Setelah kebutuhan dharuriyat terpenuhi, maka boleh memenuhi kebutuhan yang lainnya seperti jalan-jalan bersama keluarga, belikan mainan, belikan hadiah istri, beli alat elektronik dan sebagainya. Tingkat prioritas kebutuhan tersebut relatif, maksudnya masing-masing keluarga muslim memiliki kebijakannya, namun secara umum yang telah dijelaskan sebelumnya. Hal tersebut terjadi disebabkan karena setiap keluarga memiliki level ekonomi yang berbeda-beda dan pemenuhan kebutuhan terpenuhi secara bertahap.
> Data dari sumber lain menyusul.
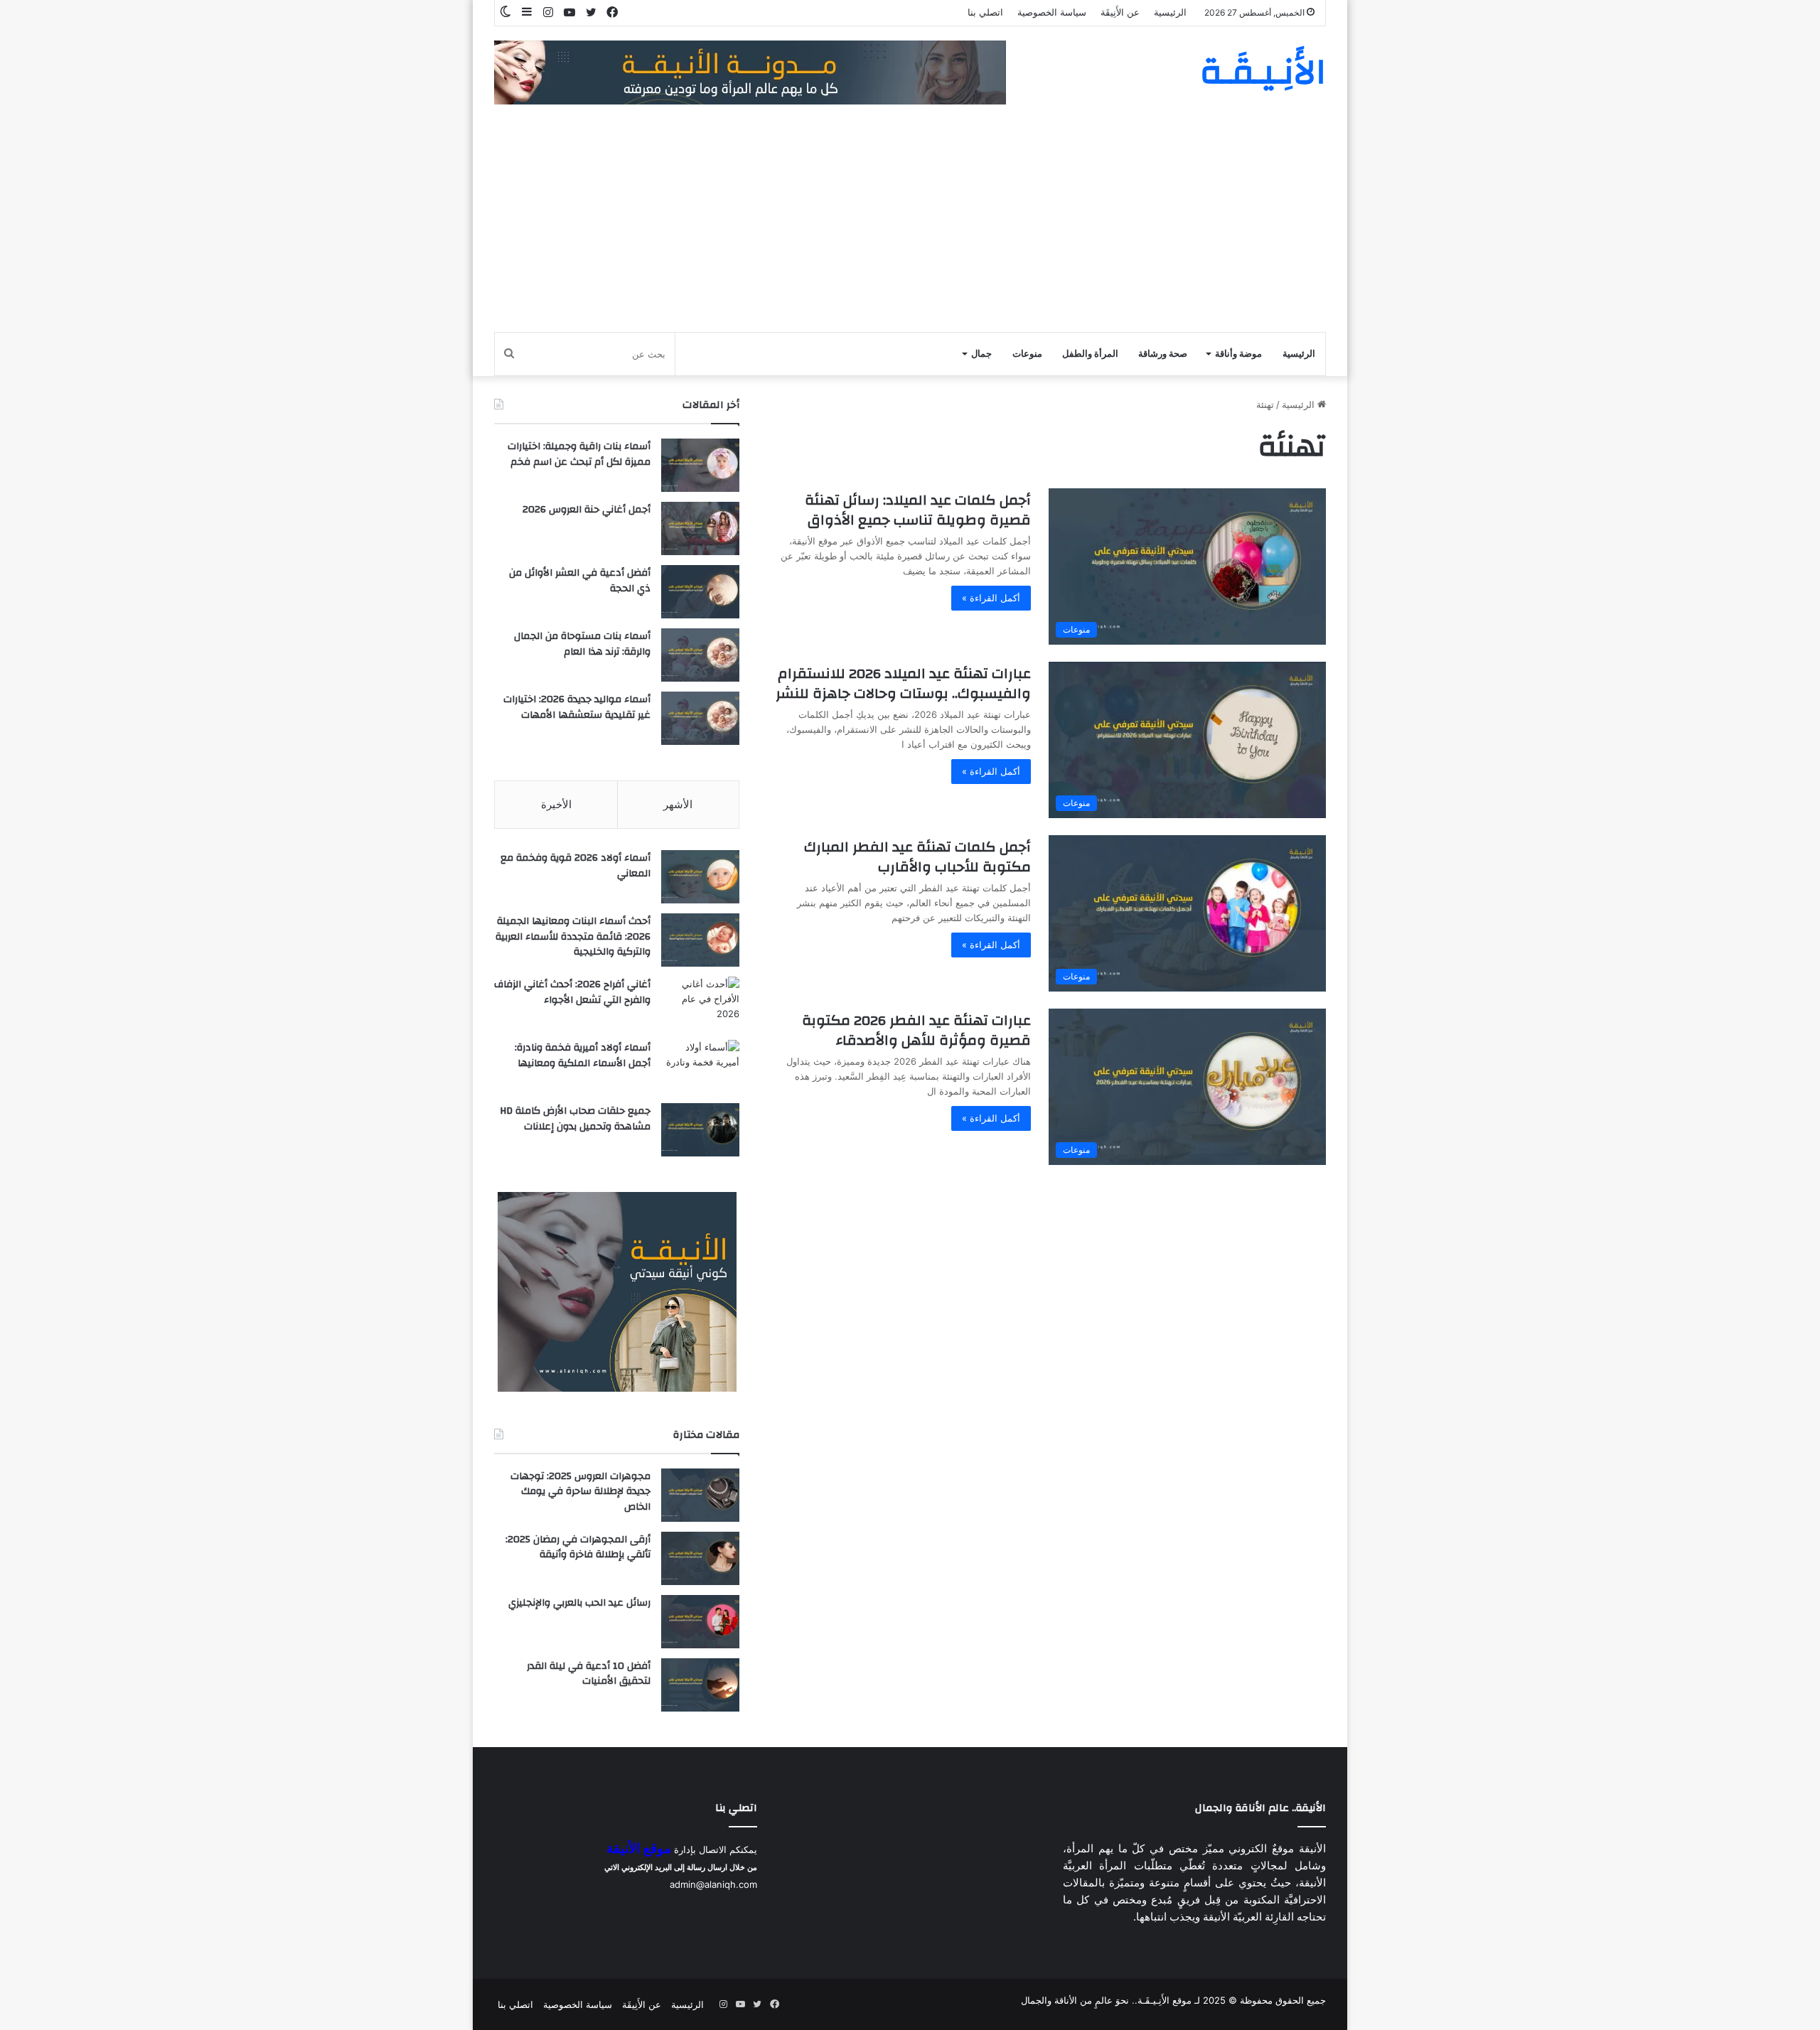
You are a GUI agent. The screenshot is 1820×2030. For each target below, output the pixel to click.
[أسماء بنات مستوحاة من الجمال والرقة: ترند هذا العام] (700, 655)
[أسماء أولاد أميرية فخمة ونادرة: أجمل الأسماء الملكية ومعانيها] (700, 1066)
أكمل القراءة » (991, 597)
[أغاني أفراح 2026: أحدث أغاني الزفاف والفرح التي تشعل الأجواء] (700, 1003)
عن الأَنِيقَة (1120, 12)
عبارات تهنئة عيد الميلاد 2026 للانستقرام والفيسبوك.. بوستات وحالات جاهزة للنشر (903, 683)
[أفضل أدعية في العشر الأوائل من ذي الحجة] (700, 591)
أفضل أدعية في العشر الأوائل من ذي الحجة (580, 581)
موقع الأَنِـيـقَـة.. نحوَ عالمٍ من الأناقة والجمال (1106, 2000)
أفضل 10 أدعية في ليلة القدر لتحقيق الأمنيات (589, 1674)
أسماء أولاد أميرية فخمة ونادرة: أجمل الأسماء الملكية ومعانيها (583, 1055)
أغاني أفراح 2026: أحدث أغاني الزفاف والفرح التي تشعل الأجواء (572, 992)
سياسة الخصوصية (1051, 12)
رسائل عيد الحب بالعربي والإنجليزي (579, 1603)
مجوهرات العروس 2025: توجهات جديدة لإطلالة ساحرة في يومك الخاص (580, 1491)
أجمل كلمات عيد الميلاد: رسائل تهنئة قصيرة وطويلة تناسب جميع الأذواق (918, 510)
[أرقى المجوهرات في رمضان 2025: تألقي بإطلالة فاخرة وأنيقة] (700, 1558)
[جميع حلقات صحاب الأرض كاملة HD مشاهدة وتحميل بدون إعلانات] (700, 1129)
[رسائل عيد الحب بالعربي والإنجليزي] (700, 1621)
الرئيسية (1170, 12)
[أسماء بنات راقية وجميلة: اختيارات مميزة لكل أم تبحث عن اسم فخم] (700, 465)
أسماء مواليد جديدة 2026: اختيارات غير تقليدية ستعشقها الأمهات (577, 707)
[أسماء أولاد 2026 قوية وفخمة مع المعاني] (700, 876)
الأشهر (677, 804)
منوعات (1027, 354)
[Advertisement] (910, 225)
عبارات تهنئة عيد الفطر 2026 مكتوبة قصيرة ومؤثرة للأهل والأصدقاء (916, 1030)
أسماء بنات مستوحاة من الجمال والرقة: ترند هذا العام (582, 644)
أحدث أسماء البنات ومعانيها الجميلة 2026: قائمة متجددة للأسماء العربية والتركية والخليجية (573, 936)
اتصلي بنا (985, 12)
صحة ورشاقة (1162, 354)
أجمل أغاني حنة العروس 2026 (587, 509)
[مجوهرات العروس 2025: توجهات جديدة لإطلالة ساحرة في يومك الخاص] (700, 1495)
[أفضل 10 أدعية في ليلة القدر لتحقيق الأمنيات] (700, 1685)
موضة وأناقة (1238, 354)
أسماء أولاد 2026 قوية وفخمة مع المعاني (575, 866)
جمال (981, 354)
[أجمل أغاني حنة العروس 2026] (700, 528)
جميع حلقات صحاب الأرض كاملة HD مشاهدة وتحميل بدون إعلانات (575, 1119)
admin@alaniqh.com (713, 1884)
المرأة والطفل (1090, 354)
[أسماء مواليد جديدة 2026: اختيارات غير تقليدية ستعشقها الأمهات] (700, 718)
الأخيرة (556, 804)
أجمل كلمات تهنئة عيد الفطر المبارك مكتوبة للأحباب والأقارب (917, 857)
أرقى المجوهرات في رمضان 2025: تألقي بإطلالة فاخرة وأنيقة (578, 1547)
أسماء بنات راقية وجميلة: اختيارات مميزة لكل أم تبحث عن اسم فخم (579, 454)
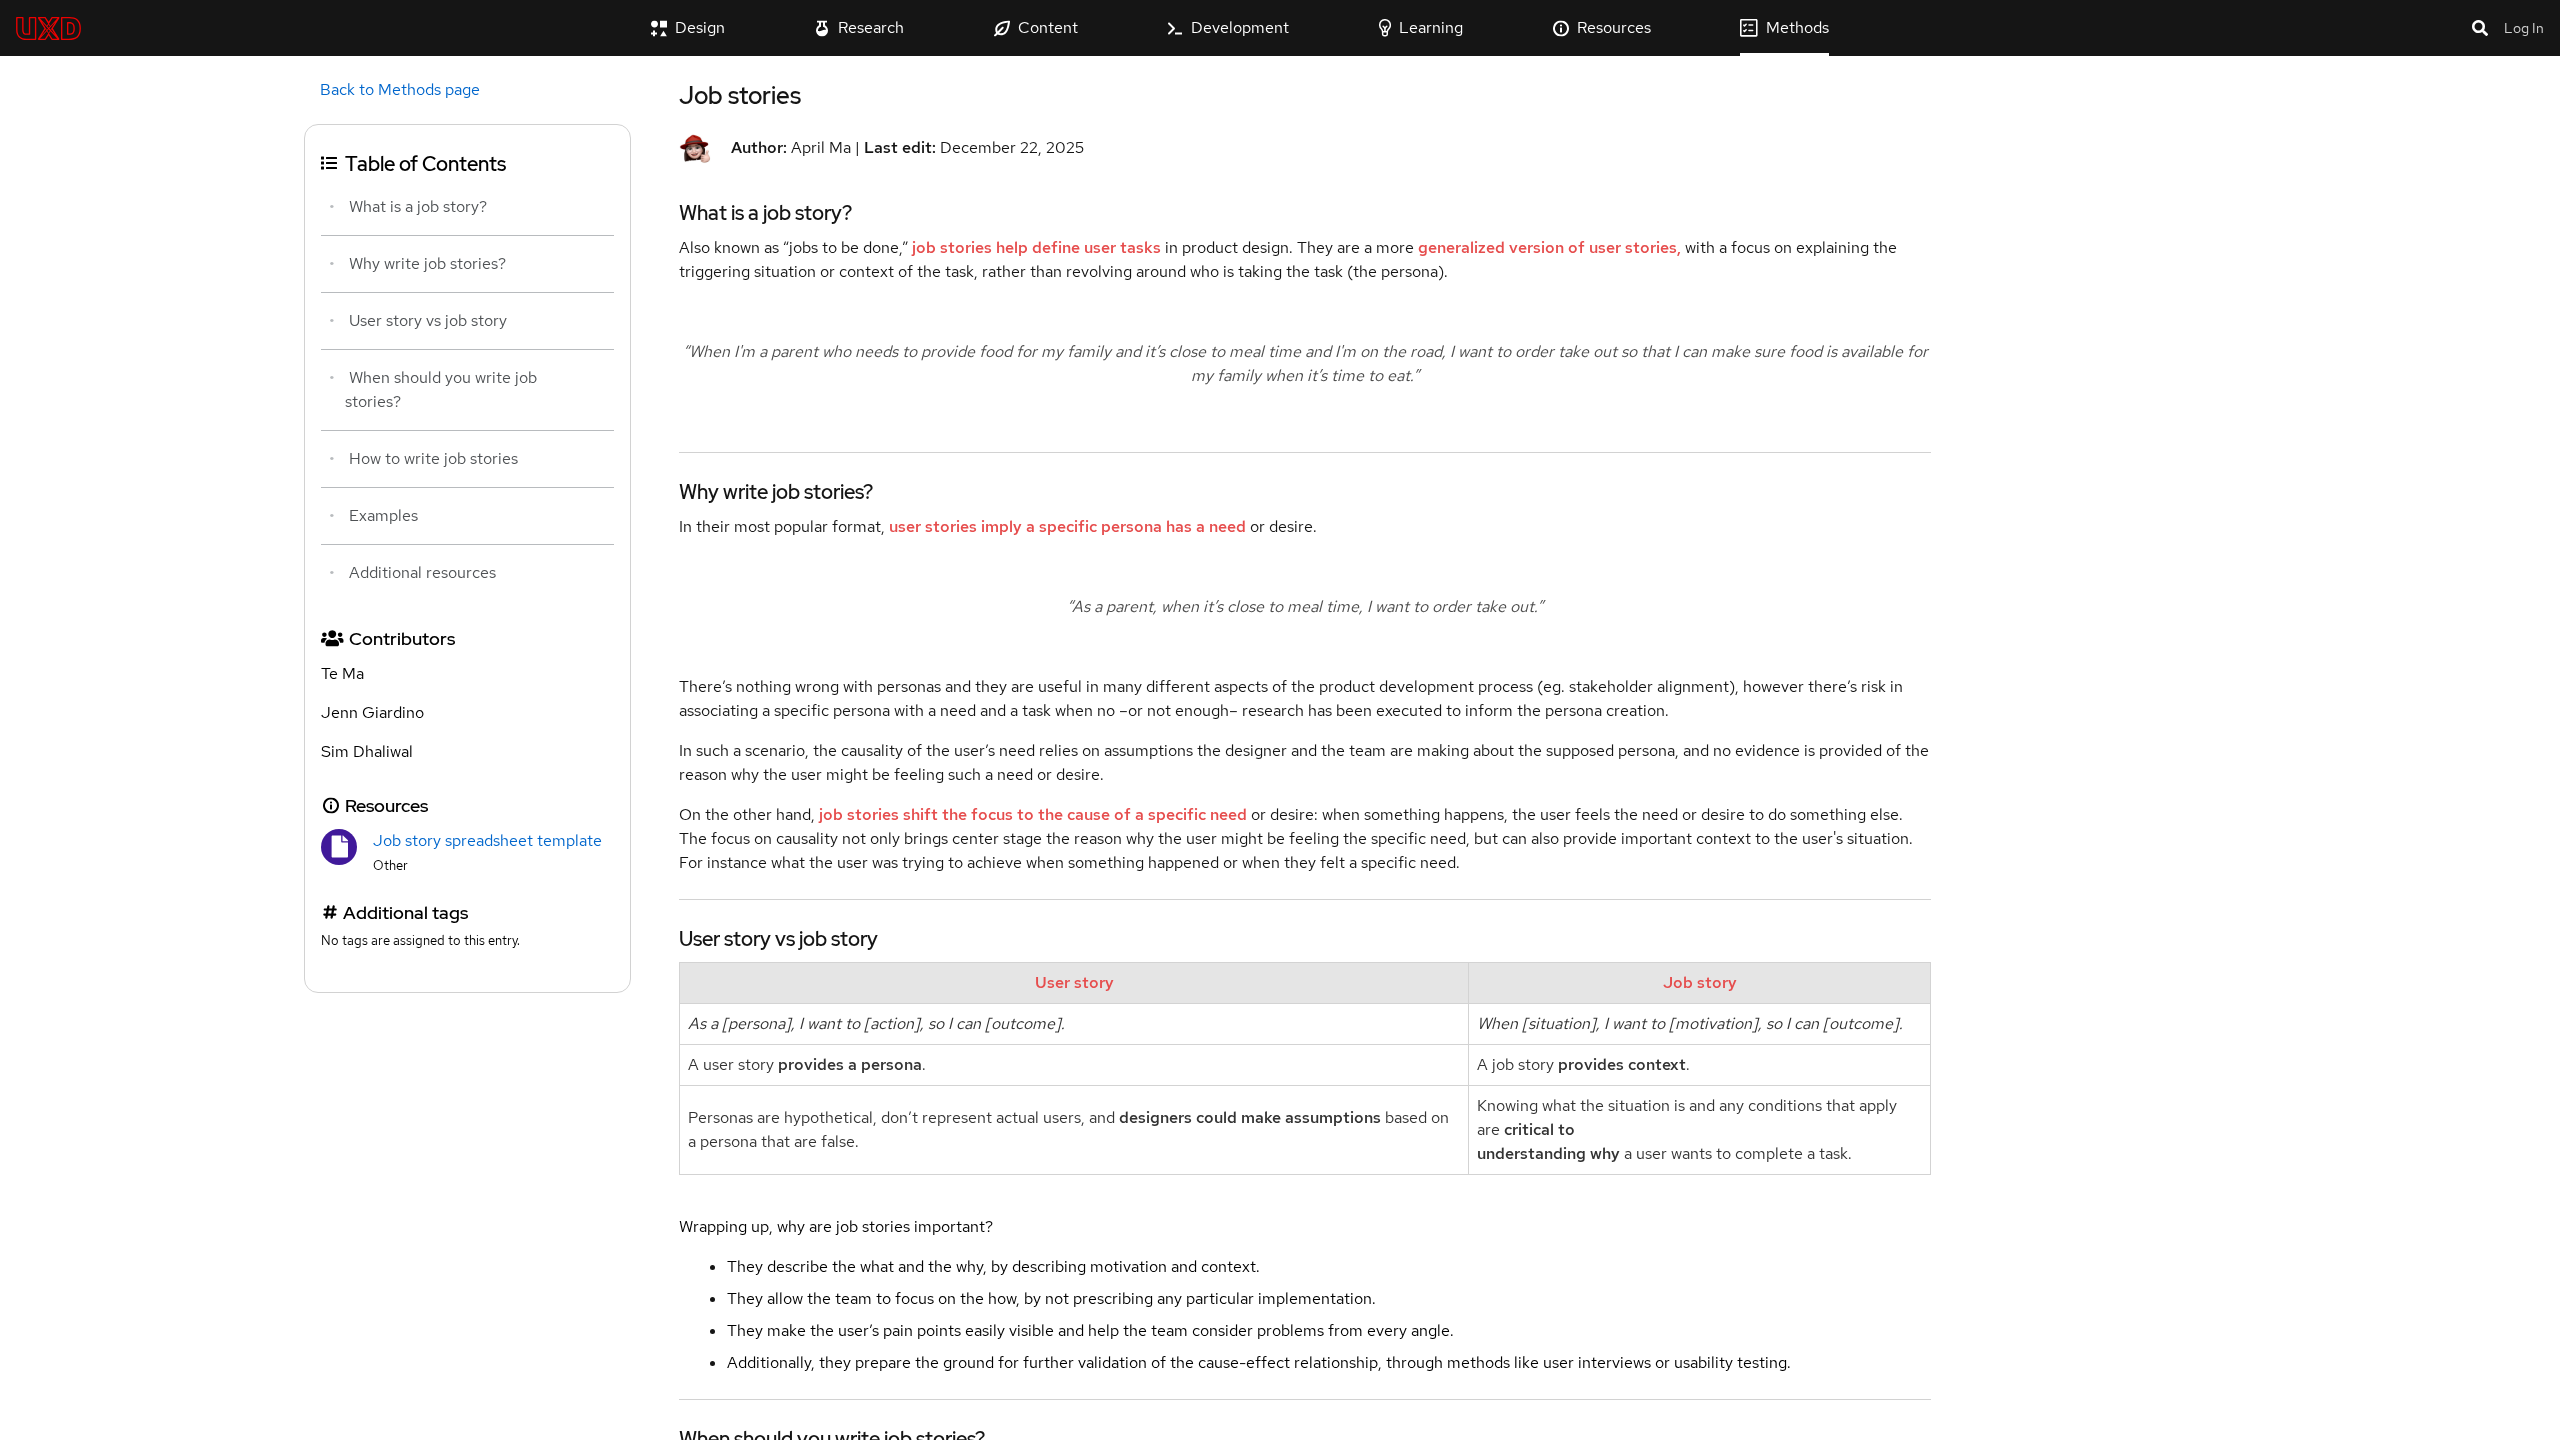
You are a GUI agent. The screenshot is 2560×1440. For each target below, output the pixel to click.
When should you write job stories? (441, 389)
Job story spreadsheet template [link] (487, 840)
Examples (383, 515)
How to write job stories (433, 458)
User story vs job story (428, 320)
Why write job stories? (427, 263)
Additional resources (422, 572)
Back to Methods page (400, 89)
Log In (2524, 28)
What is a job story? (418, 206)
Seimbang dan pertengahan lebih kepada keseimbangan antara pendapatan dan pengeluaran serta tidak berlebihan, tidak pelit dan kikir dan hemat. Keseimbangan sendiri keluarga muslim berusaha untuk membeli sesuatu yang konsumtif tidak melalui utang, tetapi berusaha untuk menabung. Hal tersebut tercermin bahwa keluarga muslim bisa hemat. Hemat juga mengeluarkan sesuai dengan kebutuhan bukan keinginan. 

Kemudian tidak berlebihan juga berarti membeli sesuatu sesuai kebutuhan, sifatnya yang berbentuk keinginan diperbolehkan asalkan tidak terlalu sering karena jika sering lebih ke arah foya-foya dan mubadzir. Tidak berlebih-lebihan berarti juga sesuai dengan kondisi dan situasi seperti seseorang yang memiliki size yang lebih batas normal untuk membeli pakaian harus branded (terkesan mahal) namun tetap sesuai kebutuhan.
 
Tanggung jawab laki-laki sebagai suami salah satunya adalah mencari nafkah, mencari nafkah sendiri adalah suatu bentuk ikhtiar suami untuk menafkahi keluarganya dari istri, anak dan orang tuanya, dari situ bekerja sendiri adalah bentuk ibadah juga. Harta yang didapatkan oleh suami terdapat hak bagi istri, anak dan orang tuanya, maka setiap bulan suami wajib memberikan nafkah bagi mereka. Begitu juga dengan warisan, jika suami mendapatkan warisan di dalamnya terdapat hak bagi istri dan anak. 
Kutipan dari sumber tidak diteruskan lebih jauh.